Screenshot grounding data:
>>>>>

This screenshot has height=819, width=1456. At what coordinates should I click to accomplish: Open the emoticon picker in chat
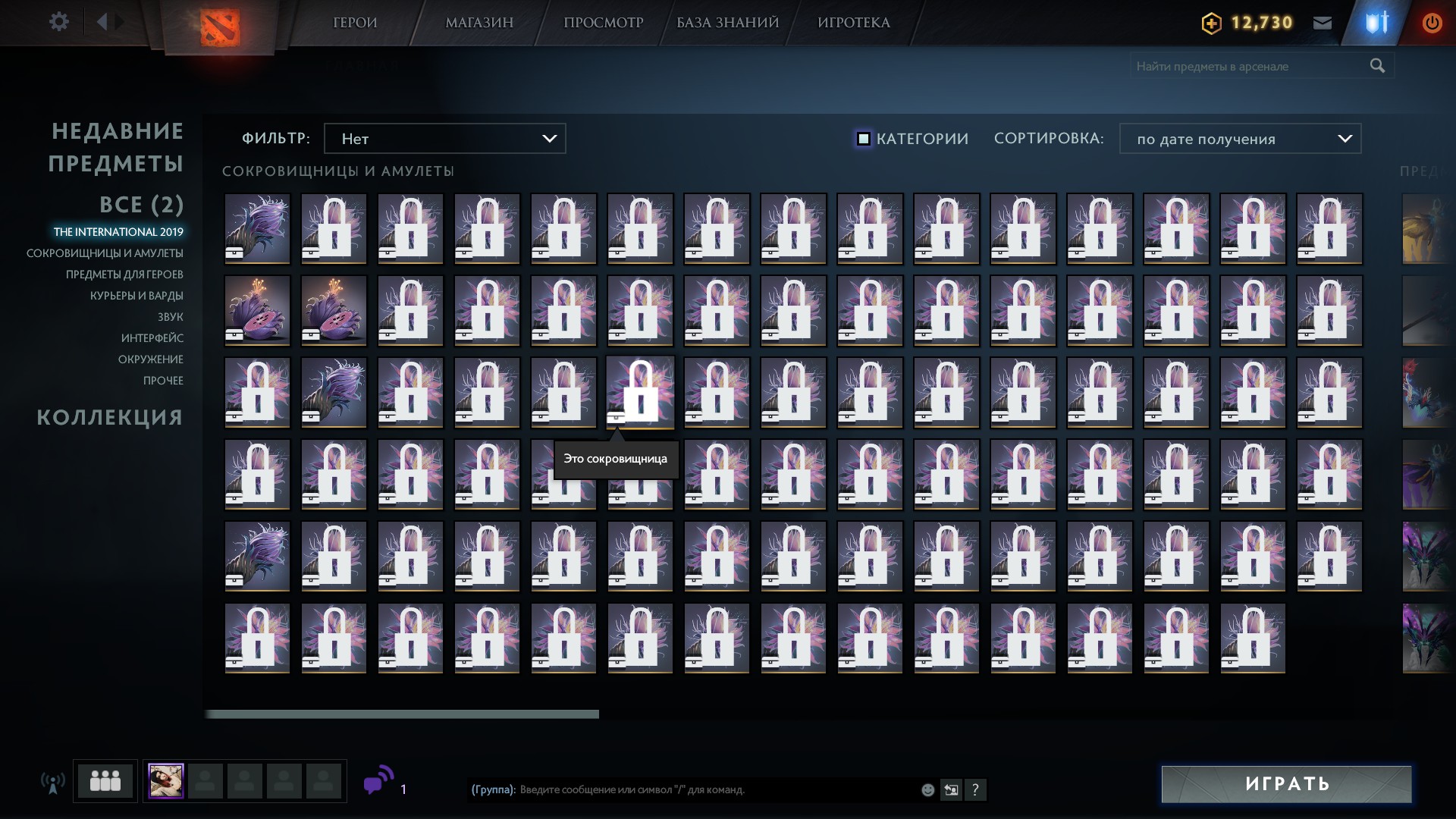927,790
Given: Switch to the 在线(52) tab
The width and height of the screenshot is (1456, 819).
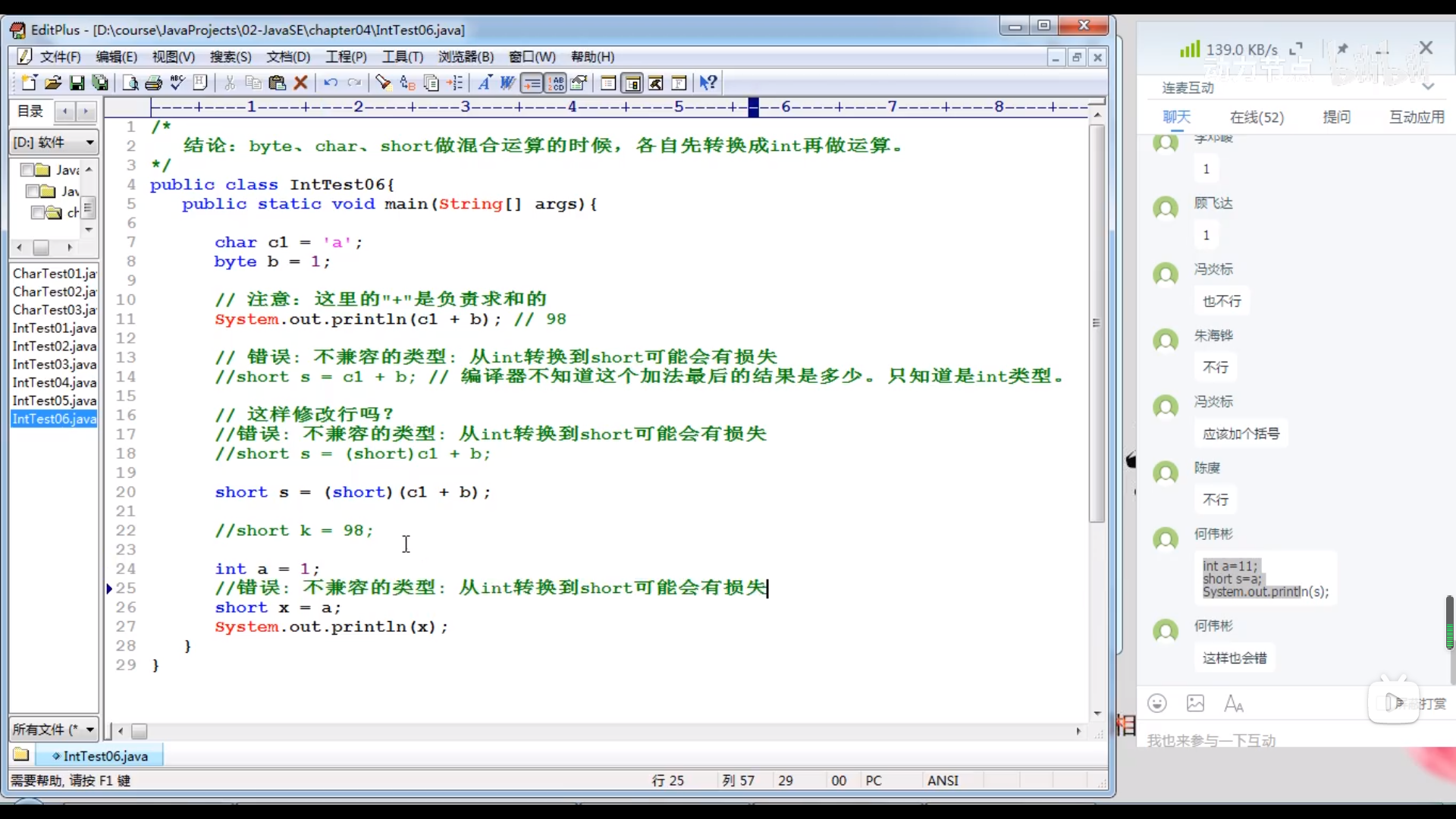Looking at the screenshot, I should (x=1257, y=117).
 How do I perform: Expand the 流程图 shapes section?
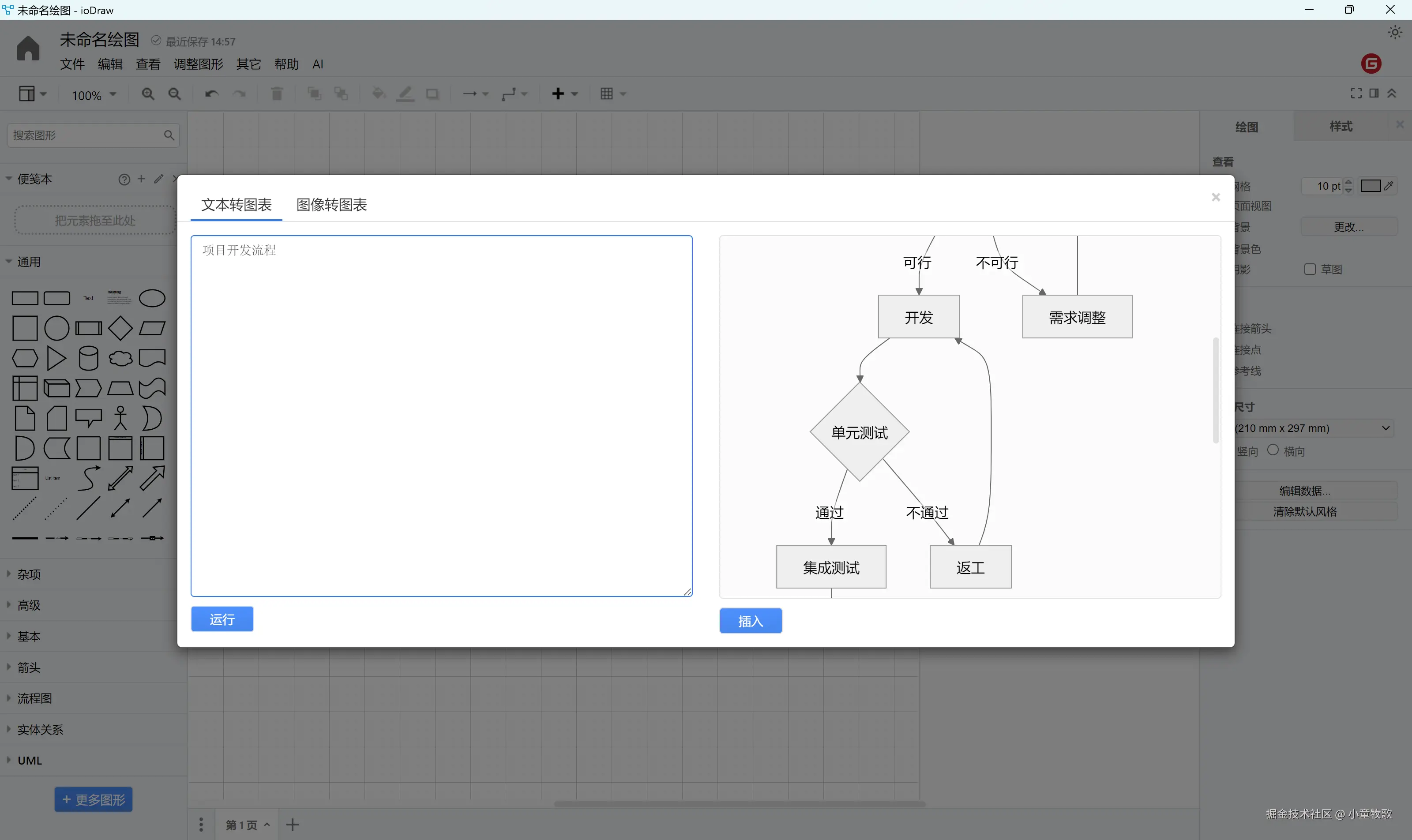[x=34, y=698]
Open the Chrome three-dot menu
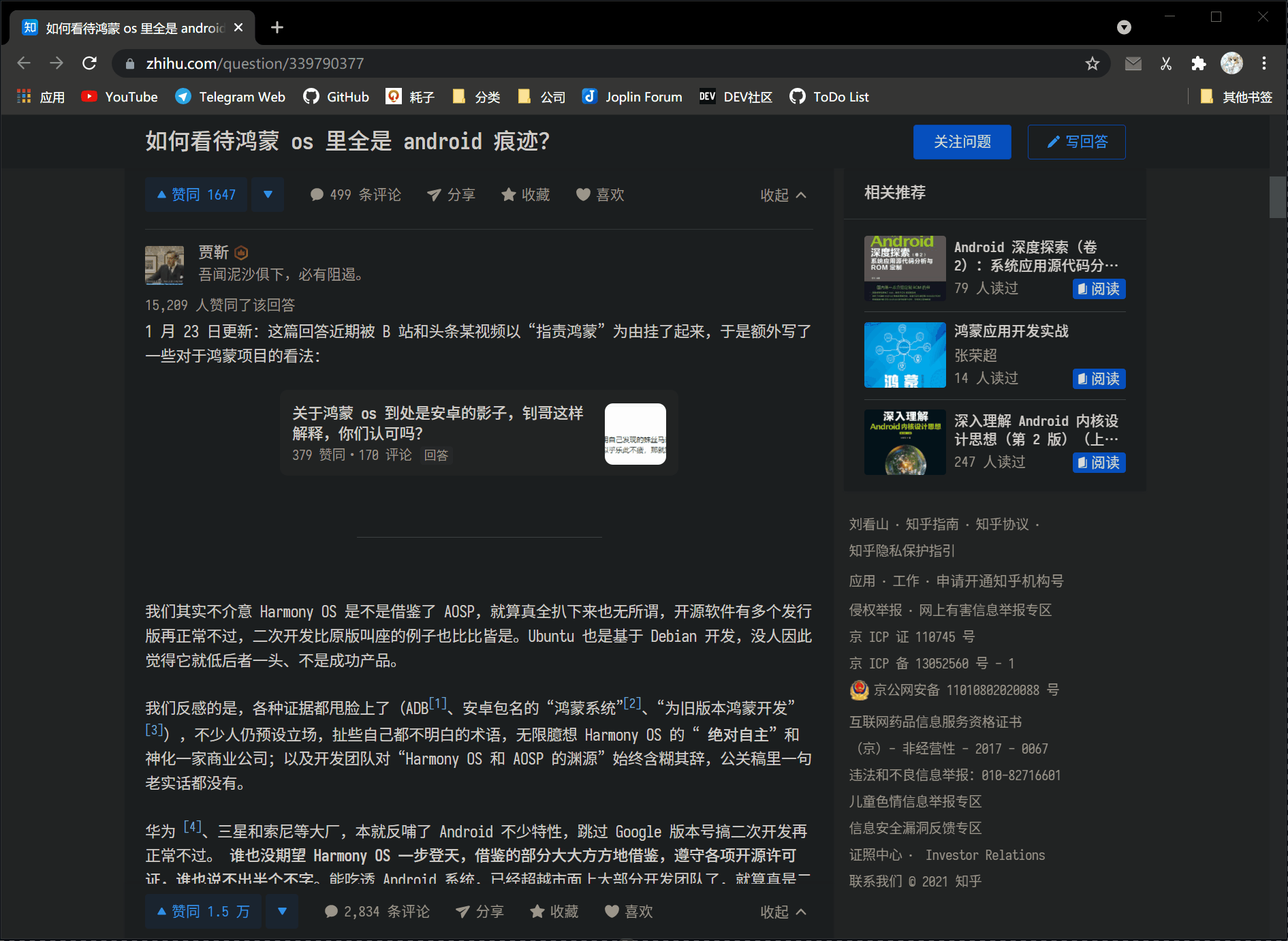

<<<<<

◆ What is needed:
Leaving every picture out, return the lines from the one containing "How do I perform: Expand" through the last line of the records exactly.

◆ Solution to this problem:
 How do I perform: Expand the 流程图 shapes section?
[x=34, y=698]
Open the Chrome three-dot menu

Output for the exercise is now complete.